In my first two loving relationships, I lost my love long far too soon. My first love was Celta Camille Head. She would tragically die at the end of the year when I met her. I met her in January of 1990. On New Year’s day, I got a very painful phone call… I heard the words Celta died last night. It was sometime in the morning, Tuesday, January 1, when I heard those words. I put down the phone and began to cry, to weep bitterly. There had been a fire, I was told.
The next year of 1991 was very dark and I was in great pain. Somehow I found ways to heal. I turned 25 in 1991. I had gone to a grief support group during this time. I was by far the youngest person in the group. Many of the attendees were much older and had lost a spouse that they had been married to for many years. Yet, they made me feel welcome and I found healing.
Then in April of 1992, I moved to Wilmington, NC for a contract job as a technical writer. I had an undergraduate degree in engineering and I had plans to pursue a Master of Social Work degree for the next chapter in my life. I was also discovering my passion for creative expression and writing. I had begun writing poetry on a routine and regular basis. I was writing to heal from the grief of having lost Celta.
I came to Wilmington and within the first week, I showed up at a poetry reading and forced myself to get up in front of a crowd and share my poetry with others. This was quite an accomplishment since I had been extremely shy and I had suffered from social anxiety and social phobia. I think of phobia as a situation in which one avoids the stimulus that triggers nervousness or anxiety. This can be loosely contrasted with social anxiety where one engages in social activities but one experiences anxiety when doing so. I had all these problems. Shyness can also be thought of as having limited social skills.
I was sharing poems about Celta, my love for Celta, and the grief that I had known. Yet somehow I was able to heal and meet someone else. Her name was Lynn Denise Krupey. Anyway, I arrived in Wilmington in April of 1992. I turned 26 on the 22nd of that month.
Lynn Denise Krupey
I found the courage to ask Lynn out in advance of the 4th of July 1992. Two years later, Lynn and I were engaged. I had fallen madly in love. I felt such passionate joy.

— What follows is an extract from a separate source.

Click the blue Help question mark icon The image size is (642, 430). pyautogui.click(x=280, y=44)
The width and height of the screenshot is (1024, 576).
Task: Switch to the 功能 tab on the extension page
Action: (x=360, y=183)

The tragic part of this story is that Lynn had been born with a genetic illness called Cystic Fibrosis (CF). It is a terminal illness. I didn’t let myself think about the reality of life without Lynn someday. At one point, not too long ago, people with CF rarely lived into adulthood.
The point I am making is that it is not how much time two people can have together that is important to consider. That’s not the right way to think about these matters. It would be more appropriate to think about one spouse outliving the other. That was the reality that I had to accept. I don’t know that I was thinking about that too much. It would have been very depressing to live my life knowing that I would have to prepare to live a life after the death of Lynn.

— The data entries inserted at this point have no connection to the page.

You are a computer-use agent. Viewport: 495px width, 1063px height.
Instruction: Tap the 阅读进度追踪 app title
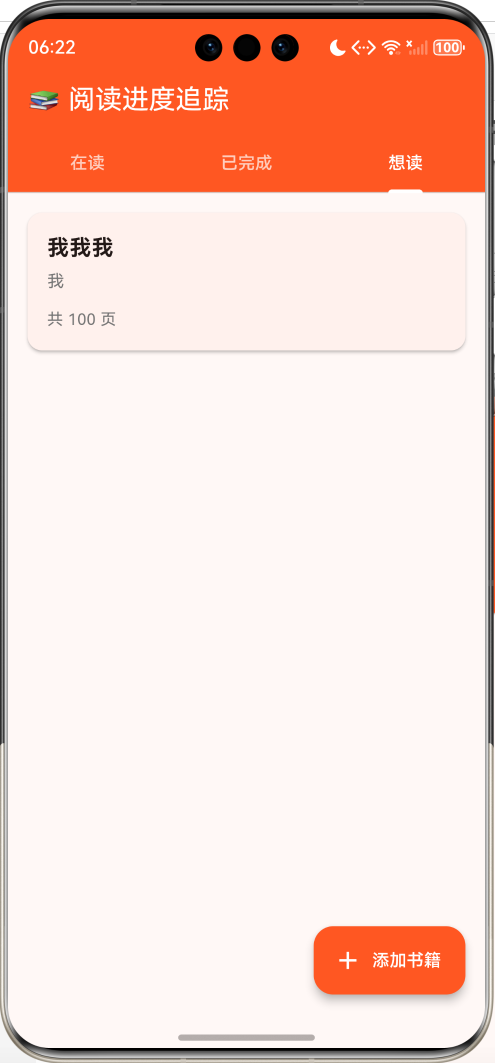tap(148, 100)
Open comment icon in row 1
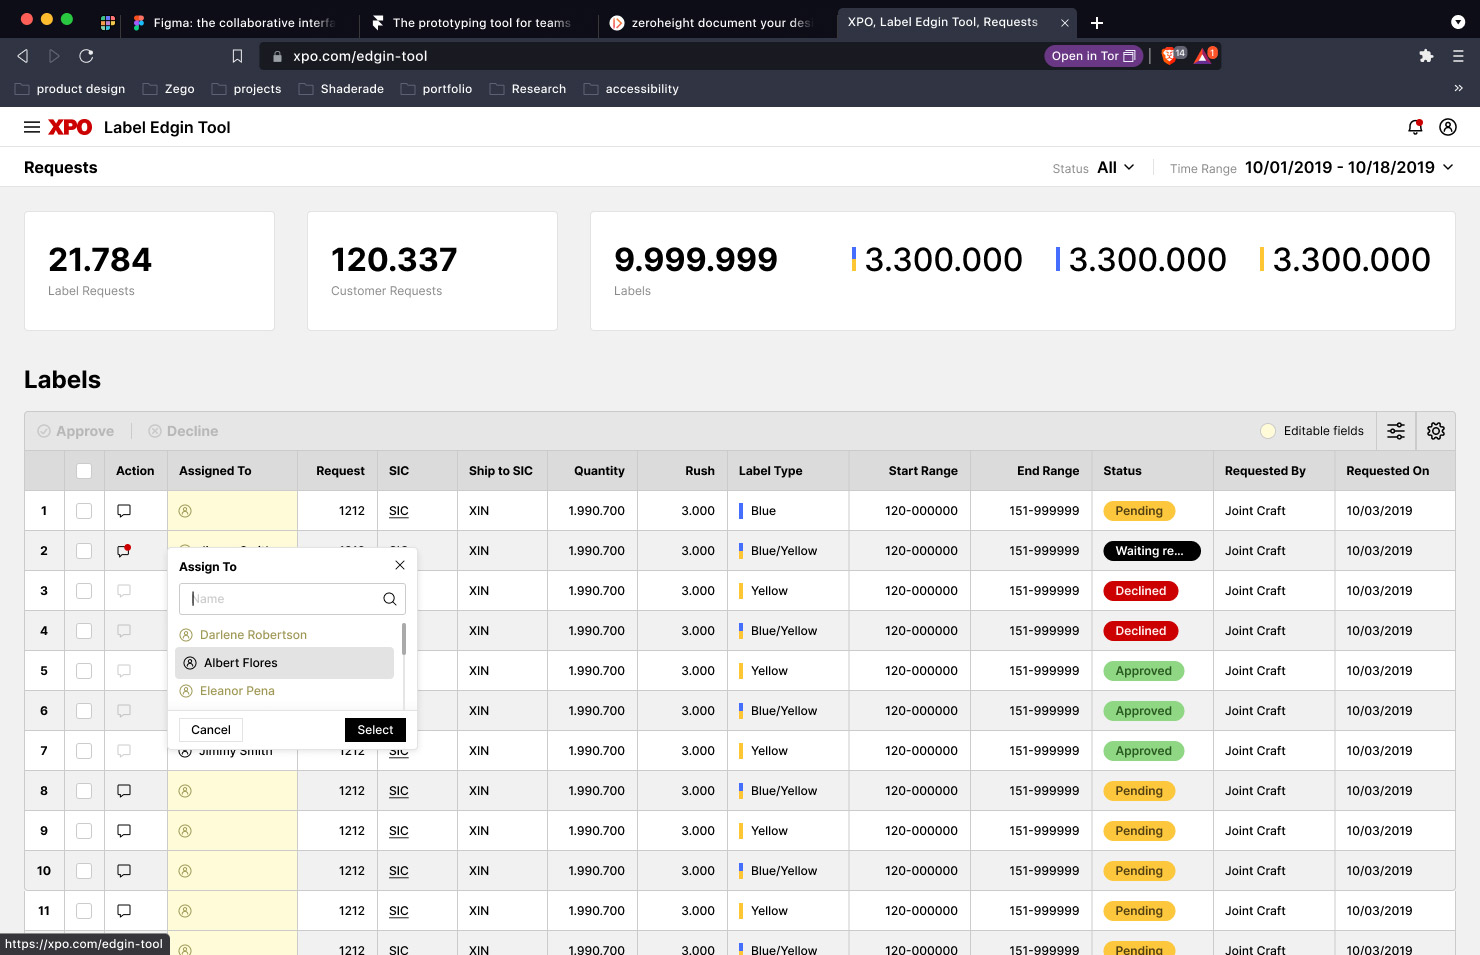 (124, 511)
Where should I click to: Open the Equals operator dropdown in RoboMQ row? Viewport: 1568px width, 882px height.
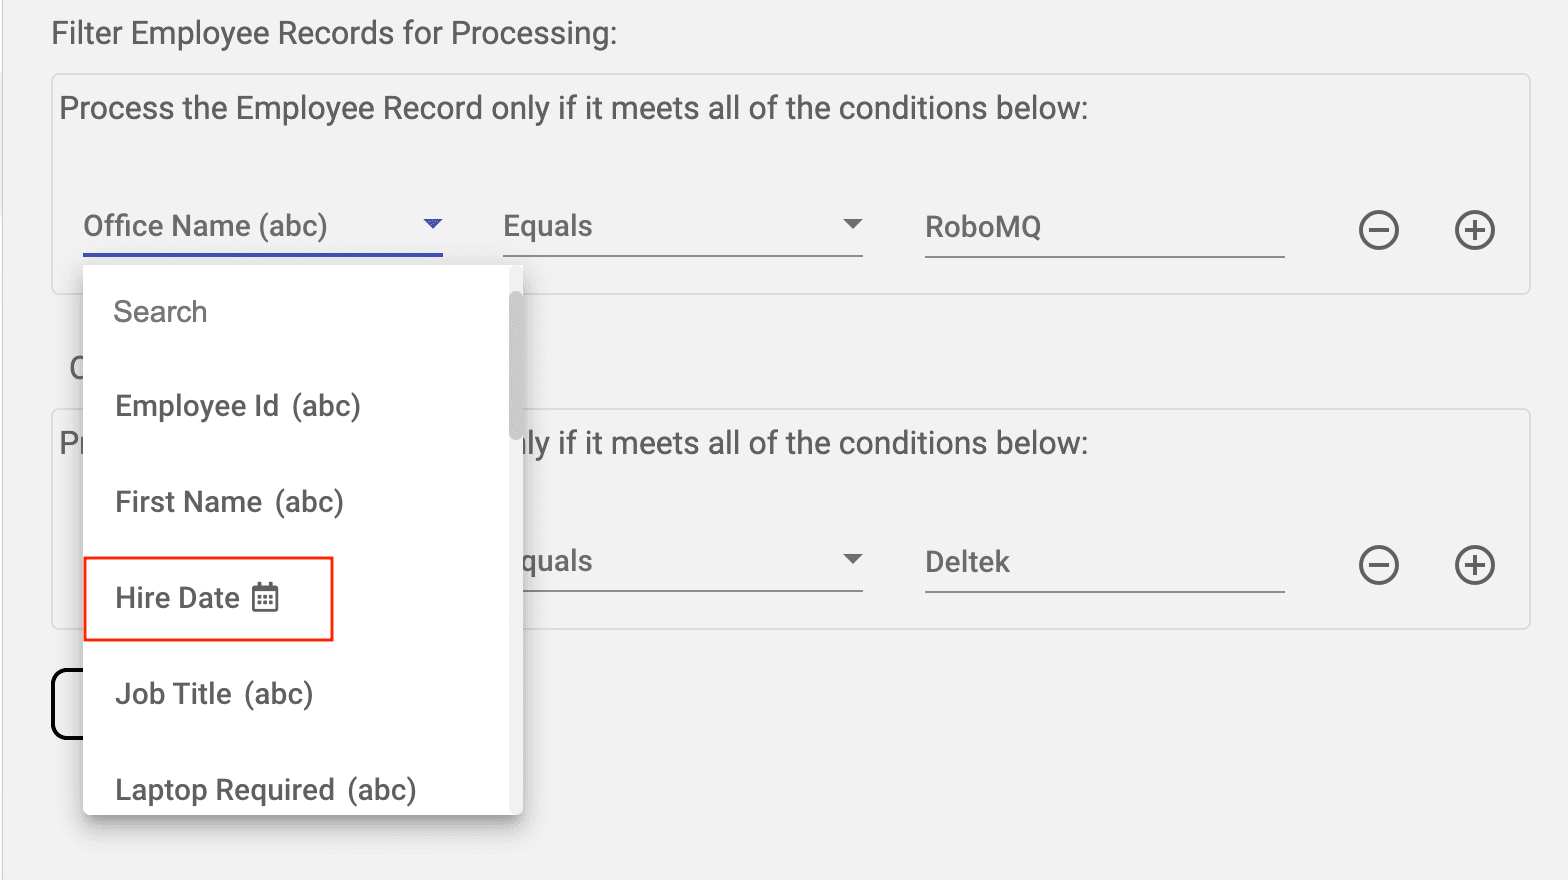[x=682, y=227]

What is so tragic that very few people can fully appreciate is that this was an overwhelmingly painful reality that I had to face. I confronted it like one might face a phobia. I pushed it out of my mind. I didn’t think about it at all.

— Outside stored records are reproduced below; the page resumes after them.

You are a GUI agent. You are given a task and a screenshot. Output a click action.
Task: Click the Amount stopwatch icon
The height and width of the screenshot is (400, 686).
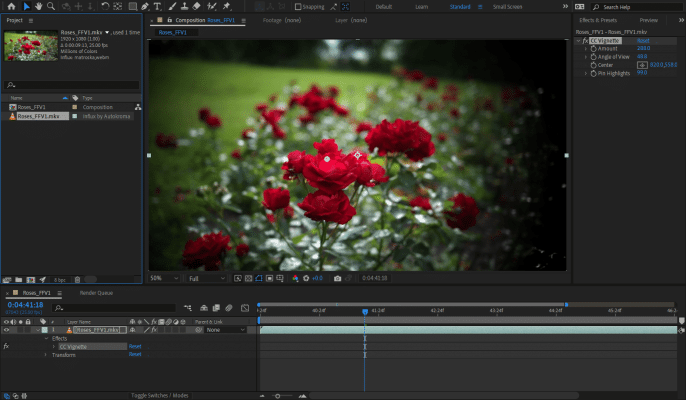pyautogui.click(x=593, y=48)
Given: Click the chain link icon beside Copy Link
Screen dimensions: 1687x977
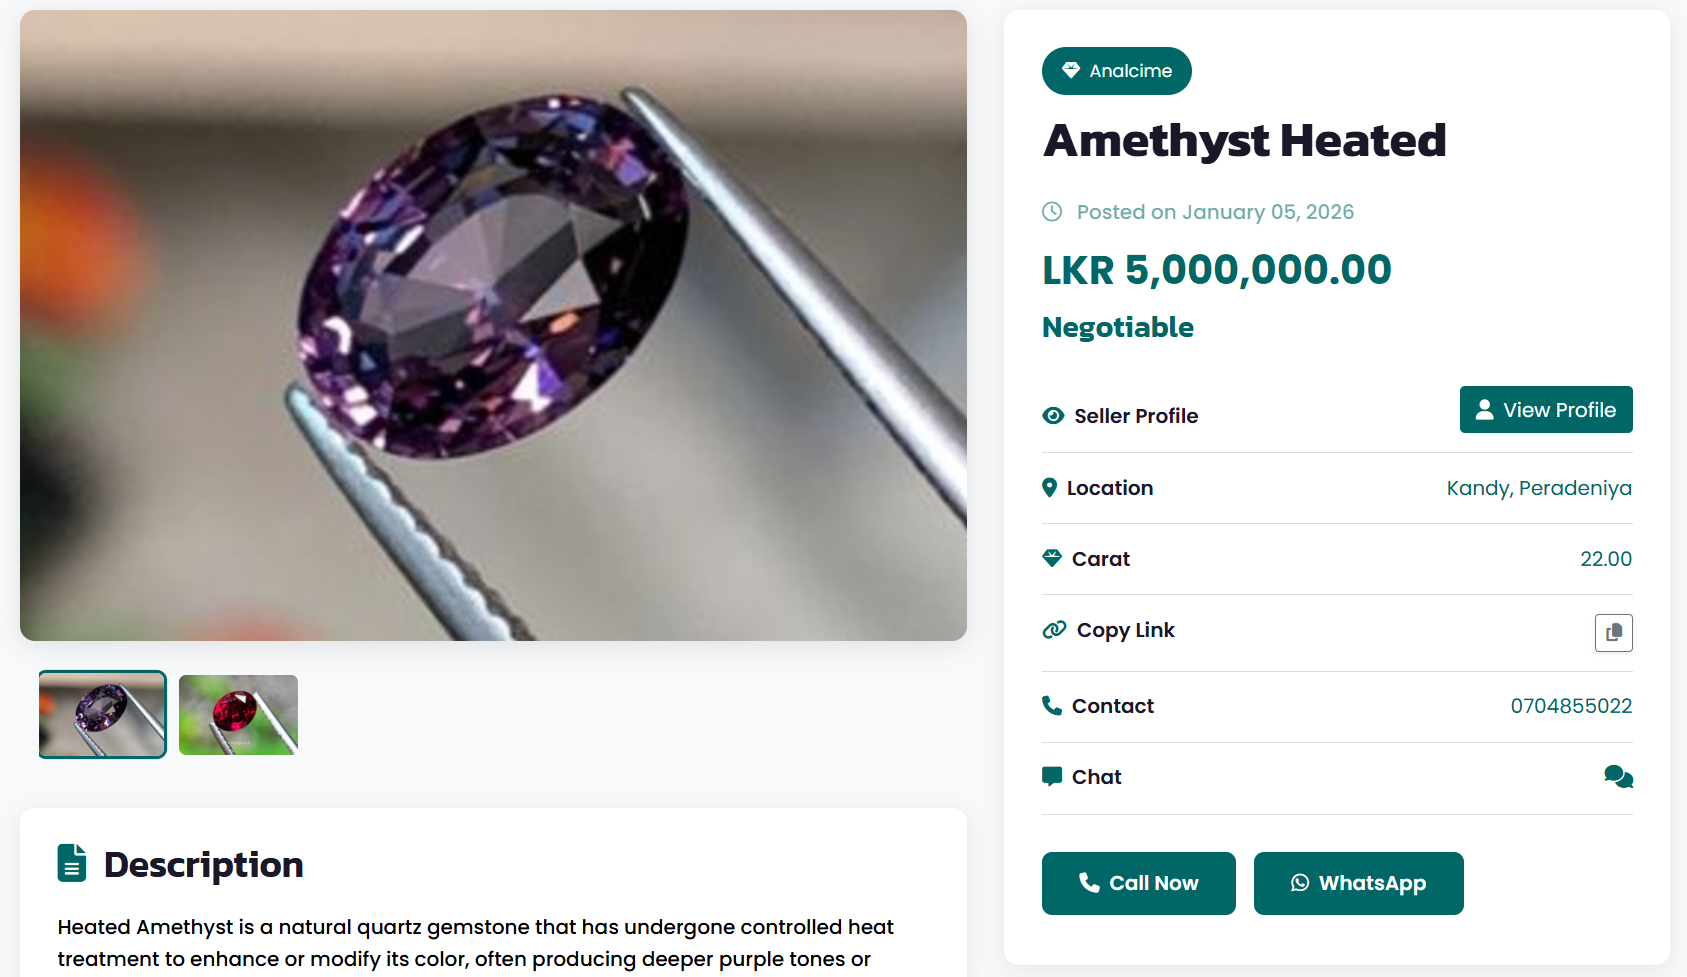Looking at the screenshot, I should pos(1053,630).
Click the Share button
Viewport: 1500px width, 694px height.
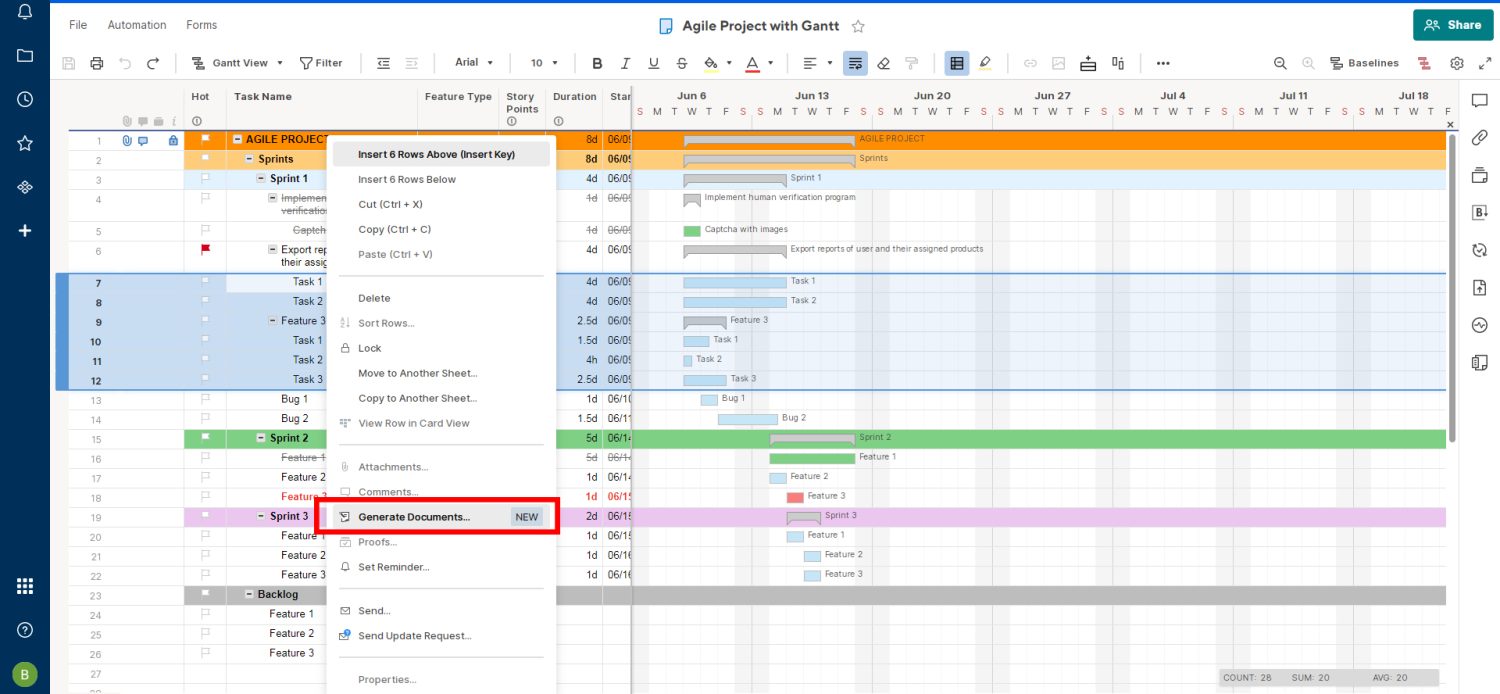[1452, 25]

That was my undoing. I don’t think Lynn put a great deal of thought into the fact that this was what I was doing. I was denying that reality. I was not preparing for the time when Lynn’s illness would catch up with her. She would need me to be strong for her. To help and support her.
I failed. I think that maybe I doubt that I deserve love or happiness because I had let down Lynn… I had not been there for her. I do not make any excuses for my failure or my weakness. Perhaps I am gaining new insights into the challenges that I did face.
It remains a painful fact that I let Lynn down with my weakness… a psyche that could not cope with the idea of losing her. Tragically, that fear of losing Lynn caused me to lose Lynn long before her death. Yep. She had become so incredibly sick in late July of 2000. She had been doing so well up until that point. Then things changed. I was terrified by the prospect of her death. It seemed that she was losing her battle with CF.
So, she didn’t actually die that year but the risk to her life was very real. I was weak – emotionally and psychologically. Tragically, my reaction to the prospect of losing Lynn would cause me to lose her. I wasn’t with her during the next decade and a half of her life.
I suppose this has made me feel undeserving of love.